## Requirement
Repeat the listing in full, exactly as it stands.

## Entries shown
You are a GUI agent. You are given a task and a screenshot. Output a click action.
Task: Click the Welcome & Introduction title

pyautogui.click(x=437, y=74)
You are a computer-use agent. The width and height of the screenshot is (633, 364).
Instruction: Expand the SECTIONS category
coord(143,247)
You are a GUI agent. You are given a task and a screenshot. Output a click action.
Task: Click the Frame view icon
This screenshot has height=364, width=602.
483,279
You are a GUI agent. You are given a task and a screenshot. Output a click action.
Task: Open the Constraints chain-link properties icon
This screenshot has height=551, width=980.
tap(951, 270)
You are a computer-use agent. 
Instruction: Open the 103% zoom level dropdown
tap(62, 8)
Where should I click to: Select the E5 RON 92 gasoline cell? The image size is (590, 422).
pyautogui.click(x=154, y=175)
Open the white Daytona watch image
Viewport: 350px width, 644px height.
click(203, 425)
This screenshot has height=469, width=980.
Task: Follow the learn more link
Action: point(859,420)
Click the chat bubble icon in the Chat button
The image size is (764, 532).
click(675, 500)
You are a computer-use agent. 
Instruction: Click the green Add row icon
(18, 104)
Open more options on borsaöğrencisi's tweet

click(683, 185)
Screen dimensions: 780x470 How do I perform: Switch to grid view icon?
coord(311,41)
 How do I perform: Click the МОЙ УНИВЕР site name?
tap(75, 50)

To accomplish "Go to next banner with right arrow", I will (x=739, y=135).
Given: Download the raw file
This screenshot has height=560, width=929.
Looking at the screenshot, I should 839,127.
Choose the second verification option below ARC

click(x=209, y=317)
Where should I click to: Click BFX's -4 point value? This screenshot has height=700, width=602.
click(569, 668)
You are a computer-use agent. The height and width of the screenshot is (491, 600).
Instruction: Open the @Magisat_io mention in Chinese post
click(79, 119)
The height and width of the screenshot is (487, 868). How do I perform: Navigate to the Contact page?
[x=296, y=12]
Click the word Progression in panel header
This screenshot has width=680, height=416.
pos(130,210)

## The answer
You are a GUI agent. You are given a task and a screenshot. Output a click action.
Task: Click the Welcome & Introduction title

pyautogui.click(x=437, y=74)
You are a computer-use agent. The width and height of the screenshot is (633, 364).
Instruction: Expand the SECTIONS category
coord(143,247)
You are a GUI agent. You are given a task and a screenshot. Output a click action.
Task: Click the Frame view icon
This screenshot has height=364, width=602.
483,279
You are a GUI agent. You are given a task and a screenshot. Output a click action.
Task: Open the Constraints chain-link properties icon
This screenshot has height=551, width=980.
tap(951, 270)
You are a computer-use agent. 
Instruction: Open the 103% zoom level dropdown
tap(62, 8)
Where should I click to: Select the E5 RON 92 gasoline cell? The image size is (590, 422).
pyautogui.click(x=154, y=175)
Open the white Daytona watch image
Viewport: 350px width, 644px height.
click(203, 425)
This screenshot has height=469, width=980.
Task: Follow the learn more link
Action: point(859,420)
Click the chat bubble icon in the Chat button
The image size is (764, 532).
click(675, 500)
You are a computer-use agent. 
Instruction: Click the green Add row icon
(18, 104)
Open more options on borsaöğrencisi's tweet

click(683, 185)
Screen dimensions: 780x470 How do I perform: Switch to grid view icon?
coord(311,41)
 How do I perform: Click the МОЙ УНИВЕР site name?
tap(75, 50)

To accomplish "Go to next banner with right arrow", I will (x=739, y=135).
Given: Download the raw file
This screenshot has height=560, width=929.
Looking at the screenshot, I should 839,127.
Choose the second verification option below ARC

click(x=209, y=317)
Where should I click to: Click BFX's -4 point value? This screenshot has height=700, width=602.
click(569, 668)
You are a computer-use agent. The height and width of the screenshot is (491, 600).
Instruction: Open the @Magisat_io mention in Chinese post
click(79, 119)
The height and width of the screenshot is (487, 868). How do I perform: Navigate to the Contact page?
[x=296, y=12]
Click the word Progression in panel header
This screenshot has width=680, height=416.
pos(130,210)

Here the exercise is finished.